***** EXERCISE MATERIALS

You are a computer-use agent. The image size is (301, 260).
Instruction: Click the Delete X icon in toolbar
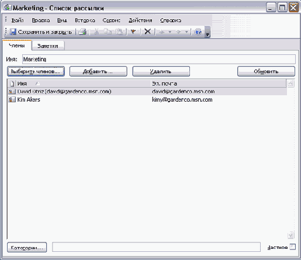tap(148, 32)
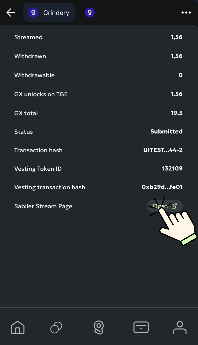Screen dimensions: 198x345
Task: Tap the Withdrawable amount row
Action: pyautogui.click(x=98, y=75)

**********

ACTION ITEM
Without the pictures, give the entries above back exactly.

COMPLETED EXERCISE
You are a computer-use agent. The image size is (301, 260).
Instruction: Click the Delete X icon in toolbar
tap(148, 32)
Screen dimensions: 198x345
Task: Tap the Withdrawable amount row
Action: pyautogui.click(x=98, y=75)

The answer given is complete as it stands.